たしかに、消化の一部は胃でも行われます。けれども、食べ物は身体の中を通り抜けていく中で、いくつものチェックポイントを経ており、胃はそのひとつに過ぎません。消化が行われる場所とその仕組みは以下のとおりです。

  • は最初のチェックポイントで、とても重要な役割を持っています。味と匂いを感知して、消化システムのほかの部分に対して食べ物が入ってきたことを知らせます。食べ物は咀嚼されることで表面積が増え、あとあと酵素が働きやすくなります。唾液は、食べ物を味わって飲み込むのを助けるだけでなく、次の食事までの間、口内を清潔に保つ働きもあります。
  • 飲み込んだ食べ物は食道へと導かれ、チューブ式の練り歯磨きの要領で、胃へと送り出されます。このステップは、およそ8秒かかるそうで、蠕動(ぜんどう)と呼ばれます。これが引き金となって、胃の入り口が開きます。
  • に入った食べ物は、酸性の胃液にひたされます。胃液が殺菌を助け、さらに何種類かの酵素が、タンパク質を解体するなどの役割を果たします。
  • 消化作用のほとんどは小腸で行われます。ここでは酵素によって、脂肪が脂肪酸へ、タンパク質がアミノ酸へ、炭水化物が糖分へと分解されます。この働きによって、主要栄養素の大きな塊はなくなり、身体を作る小さな「部品」ができます。小腸はこれらを吸収して、血流へと送り届けます。ここではじめて、各栄養素が必要な場所へと運ばれます。私たちはその栄養素を、エネルギーを得るために燃やしたり、脂肪として蓄えたり、時には身体のパーツを作るのに役立てたりします。
  • 大腸には、無数の微生物が住んでおり、食物繊維や、「プレバイオティクス」と呼ばれる炭水化物など、私たちには分解できない成分を食べてくれます。これらの微生物の老廃物は、私たちの健康にとって欠かせません。例えば私たちは、ビタミンKの大部分を、ここから得ています。

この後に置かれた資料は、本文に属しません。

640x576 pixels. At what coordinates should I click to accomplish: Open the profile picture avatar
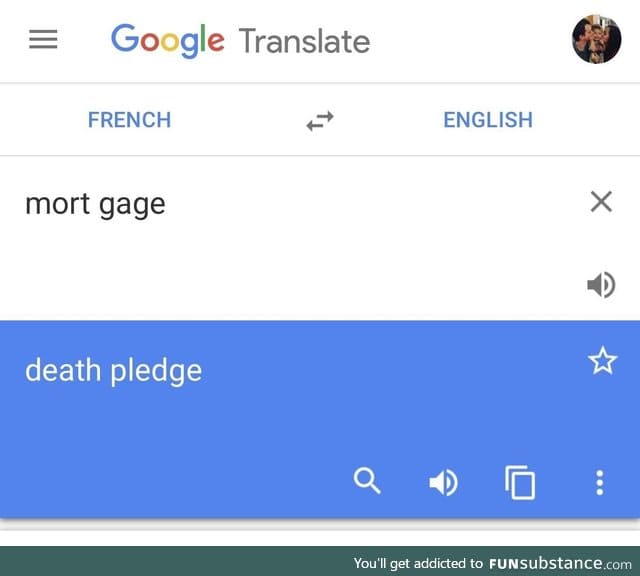click(596, 39)
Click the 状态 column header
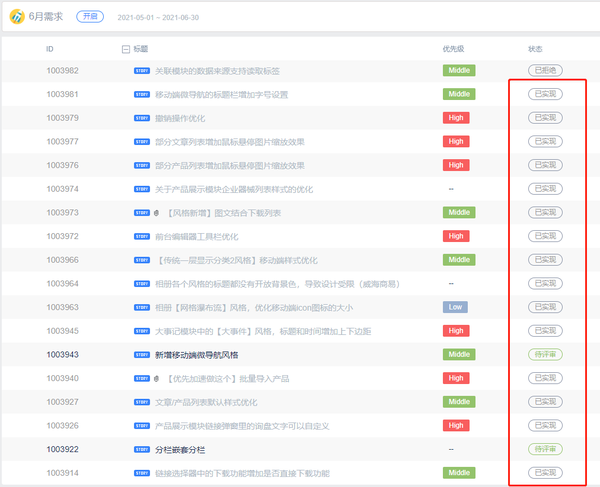Screen dimensions: 600x487 click(535, 48)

消化の全プロセスは見事で、神秘的で、目を見張るものであり、どの単独の臓器で起きていることよりもはるかに大きなものです。胃は、この消化のプロセスの一翼を担っているにすぎません。なお、食べ物がたどる全ルートの総称を「消化管」(GI管)というのですが、専門家も単に「gut」(ガット)と呼ぶ場合もあります。

迷信2:食べ物に含まれる酵素は消化を助ける

酵素とは、化学反応を早めるタンパク質の一種です。消化に大切な役割を果たしますが、では、酵素を含む食べ物をたくさん摂取すれば、良い効果があるでしょうか? 「ある」とする立場が、ローフード・ダイエットやデトックスの根拠のひとつになっています。

でも、これは迷信です。なぜなら、私たちの消化システムは、必要に応じて酵素を作り出すからです。例えば、胃と小腸はそれぞれ酵素を作っており、そして膵臓は、それらの酵素の生成量を増やし、小腸に噴出させる役割を負っています。酵素が足りなくなることは、まずありません。私たちの身体には、十分な量の酵素があるのです。

では、植物由来の酵素が体内でどうなるかというと、ニュースサイト「TakePart」のJane Lear氏が鮮やかに切り捨てています

第1に、植物に含まれる酵素は植物のためのものです。これらの酵素は、植物の発芽、光合成、呼吸、分解などを助けます。けれども、人体に対しては、消化を含むいかなる機能に対しても効果はありません。私たちの身体は、そのための消化酵素をおおよそ22種類、自ら作り出しています。第2に(中略)ローフードに含まれる酵素で、(胃の)酸をくぐり抜けて腸にまで達し、栄養素の吸収の現場に到達できるのは、ほんの一部です。信じられないですって? 根拠を提示しろですって? 高校の生物の教科書のどれを見ても書いてありますよ。

私は高校の教科書を持っています。ええ、確かに彼女の言うとおりでした。

ですから、確かに食べ物には酵素が含まれますが、特殊な疾患の場合を除いて、私たちは必要な酵素をすべて自ら作り出せるのです。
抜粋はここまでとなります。